EXERCISE REQUIREMENTS:
Rewrite everything from the line containing "I will coord(327,530)." down to the line containing "This screenshot has width=653, height=492." in the records below, swapping "header" for "toolbar" and leaving everything else as it is. Give only those lines.
------------------------------------------------
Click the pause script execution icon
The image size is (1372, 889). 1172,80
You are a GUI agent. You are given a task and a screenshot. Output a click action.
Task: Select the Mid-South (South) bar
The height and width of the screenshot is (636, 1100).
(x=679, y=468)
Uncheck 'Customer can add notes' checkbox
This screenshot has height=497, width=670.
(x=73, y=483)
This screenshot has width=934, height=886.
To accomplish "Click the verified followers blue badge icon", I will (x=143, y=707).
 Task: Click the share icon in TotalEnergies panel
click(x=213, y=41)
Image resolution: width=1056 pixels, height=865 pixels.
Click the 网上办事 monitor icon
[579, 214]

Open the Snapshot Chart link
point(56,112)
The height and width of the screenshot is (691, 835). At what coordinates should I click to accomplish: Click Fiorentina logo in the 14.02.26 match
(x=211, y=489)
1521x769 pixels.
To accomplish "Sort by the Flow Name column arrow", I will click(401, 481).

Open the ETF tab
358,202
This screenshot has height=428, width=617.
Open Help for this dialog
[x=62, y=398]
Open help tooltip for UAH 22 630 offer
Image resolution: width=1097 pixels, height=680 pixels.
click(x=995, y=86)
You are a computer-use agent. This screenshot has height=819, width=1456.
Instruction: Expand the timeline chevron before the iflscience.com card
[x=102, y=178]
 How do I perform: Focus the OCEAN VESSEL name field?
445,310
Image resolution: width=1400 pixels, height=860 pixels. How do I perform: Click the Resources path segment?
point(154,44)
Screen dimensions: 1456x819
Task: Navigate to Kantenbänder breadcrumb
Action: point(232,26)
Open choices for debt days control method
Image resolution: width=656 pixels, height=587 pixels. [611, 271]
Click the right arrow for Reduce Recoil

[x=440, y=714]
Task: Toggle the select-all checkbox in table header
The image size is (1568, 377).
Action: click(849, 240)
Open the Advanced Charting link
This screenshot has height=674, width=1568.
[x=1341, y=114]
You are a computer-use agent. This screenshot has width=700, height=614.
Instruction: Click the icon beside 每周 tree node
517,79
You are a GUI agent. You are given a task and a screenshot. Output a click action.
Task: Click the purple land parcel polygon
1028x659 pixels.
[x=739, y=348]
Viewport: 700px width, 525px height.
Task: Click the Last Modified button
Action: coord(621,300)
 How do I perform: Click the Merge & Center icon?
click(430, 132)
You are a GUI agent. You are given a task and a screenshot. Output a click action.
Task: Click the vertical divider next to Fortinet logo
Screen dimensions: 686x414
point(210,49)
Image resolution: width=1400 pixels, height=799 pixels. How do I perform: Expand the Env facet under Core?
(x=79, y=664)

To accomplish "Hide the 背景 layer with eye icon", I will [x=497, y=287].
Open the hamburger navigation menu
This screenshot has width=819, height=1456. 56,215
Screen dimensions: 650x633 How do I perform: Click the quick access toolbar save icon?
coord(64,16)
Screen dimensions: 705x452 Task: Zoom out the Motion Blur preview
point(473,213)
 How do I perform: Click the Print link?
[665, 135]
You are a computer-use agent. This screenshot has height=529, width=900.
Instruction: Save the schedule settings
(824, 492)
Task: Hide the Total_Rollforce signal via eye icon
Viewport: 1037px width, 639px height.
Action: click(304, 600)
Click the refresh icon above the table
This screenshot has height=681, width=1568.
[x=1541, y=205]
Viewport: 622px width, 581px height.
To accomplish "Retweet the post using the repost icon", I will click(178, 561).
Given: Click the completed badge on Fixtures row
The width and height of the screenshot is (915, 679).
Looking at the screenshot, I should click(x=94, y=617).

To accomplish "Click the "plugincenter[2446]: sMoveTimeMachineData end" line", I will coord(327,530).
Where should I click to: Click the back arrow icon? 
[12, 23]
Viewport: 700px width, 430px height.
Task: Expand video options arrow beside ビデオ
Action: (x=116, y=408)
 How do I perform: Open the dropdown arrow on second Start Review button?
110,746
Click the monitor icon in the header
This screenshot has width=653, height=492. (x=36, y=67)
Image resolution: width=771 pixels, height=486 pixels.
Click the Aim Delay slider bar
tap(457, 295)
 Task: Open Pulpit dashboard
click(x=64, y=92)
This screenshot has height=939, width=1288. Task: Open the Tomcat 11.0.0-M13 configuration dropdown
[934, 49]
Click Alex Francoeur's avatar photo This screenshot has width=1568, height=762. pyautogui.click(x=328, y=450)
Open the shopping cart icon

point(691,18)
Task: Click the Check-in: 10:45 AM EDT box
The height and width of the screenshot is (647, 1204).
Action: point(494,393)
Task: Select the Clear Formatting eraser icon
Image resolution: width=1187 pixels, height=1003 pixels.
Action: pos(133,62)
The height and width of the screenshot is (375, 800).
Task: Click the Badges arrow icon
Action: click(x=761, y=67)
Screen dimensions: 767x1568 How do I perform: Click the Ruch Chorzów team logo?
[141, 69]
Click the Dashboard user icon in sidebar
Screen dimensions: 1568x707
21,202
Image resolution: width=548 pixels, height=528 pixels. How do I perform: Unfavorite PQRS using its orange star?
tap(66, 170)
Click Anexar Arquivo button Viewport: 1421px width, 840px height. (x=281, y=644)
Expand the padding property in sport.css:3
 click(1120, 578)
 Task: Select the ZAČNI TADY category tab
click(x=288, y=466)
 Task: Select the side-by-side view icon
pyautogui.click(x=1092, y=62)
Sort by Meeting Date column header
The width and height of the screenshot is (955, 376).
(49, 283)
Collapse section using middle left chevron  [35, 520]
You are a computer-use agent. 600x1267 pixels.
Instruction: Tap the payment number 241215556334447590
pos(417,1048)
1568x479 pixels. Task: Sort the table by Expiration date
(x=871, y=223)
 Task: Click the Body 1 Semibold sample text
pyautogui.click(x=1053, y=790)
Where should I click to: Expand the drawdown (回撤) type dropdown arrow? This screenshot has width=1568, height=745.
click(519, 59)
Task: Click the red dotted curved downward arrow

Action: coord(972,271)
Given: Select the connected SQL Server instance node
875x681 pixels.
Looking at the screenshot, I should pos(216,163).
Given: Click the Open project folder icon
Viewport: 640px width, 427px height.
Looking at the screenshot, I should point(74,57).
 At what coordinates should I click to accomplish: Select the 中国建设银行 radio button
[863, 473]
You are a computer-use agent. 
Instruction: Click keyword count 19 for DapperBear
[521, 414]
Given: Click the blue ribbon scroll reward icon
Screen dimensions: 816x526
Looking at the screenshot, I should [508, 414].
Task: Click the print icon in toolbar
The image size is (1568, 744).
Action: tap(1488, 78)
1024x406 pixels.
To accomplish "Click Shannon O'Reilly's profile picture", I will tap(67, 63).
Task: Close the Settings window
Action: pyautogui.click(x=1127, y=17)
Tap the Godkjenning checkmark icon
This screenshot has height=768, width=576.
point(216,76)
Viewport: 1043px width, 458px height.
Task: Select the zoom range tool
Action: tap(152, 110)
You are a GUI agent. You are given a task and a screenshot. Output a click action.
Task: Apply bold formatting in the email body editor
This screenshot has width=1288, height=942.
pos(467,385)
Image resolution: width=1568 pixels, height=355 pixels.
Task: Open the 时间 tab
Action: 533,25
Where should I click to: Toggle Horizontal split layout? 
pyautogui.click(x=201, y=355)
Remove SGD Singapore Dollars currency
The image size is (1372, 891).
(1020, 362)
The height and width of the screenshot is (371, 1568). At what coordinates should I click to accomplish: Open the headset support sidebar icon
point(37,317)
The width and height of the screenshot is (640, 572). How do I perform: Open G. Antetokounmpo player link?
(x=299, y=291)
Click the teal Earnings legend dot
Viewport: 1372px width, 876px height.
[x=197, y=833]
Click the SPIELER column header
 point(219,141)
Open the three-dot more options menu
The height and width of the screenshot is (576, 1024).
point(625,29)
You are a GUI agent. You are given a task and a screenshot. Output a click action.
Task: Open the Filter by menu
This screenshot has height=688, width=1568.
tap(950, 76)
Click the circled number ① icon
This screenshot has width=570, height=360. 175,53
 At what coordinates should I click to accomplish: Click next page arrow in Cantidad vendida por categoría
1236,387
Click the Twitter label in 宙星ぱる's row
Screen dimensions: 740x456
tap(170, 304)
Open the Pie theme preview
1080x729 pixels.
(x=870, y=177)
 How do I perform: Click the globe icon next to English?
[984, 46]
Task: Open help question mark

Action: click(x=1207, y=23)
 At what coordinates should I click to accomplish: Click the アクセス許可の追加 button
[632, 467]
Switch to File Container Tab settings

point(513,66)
------------------------------------------------
ANSWER:
To accomplish "Click the "plugincenter[2446]: sMoveTimeMachineData end" line", I will coord(327,530).
Where should I click to: Click the back arrow icon? 
[12, 23]
Viewport: 700px width, 430px height.
Task: Expand video options arrow beside ビデオ
Action: (x=116, y=408)
 How do I perform: Open the dropdown arrow on second Start Review button?
110,746
Click the monitor icon in the toolbar
This screenshot has width=653, height=492. (x=36, y=67)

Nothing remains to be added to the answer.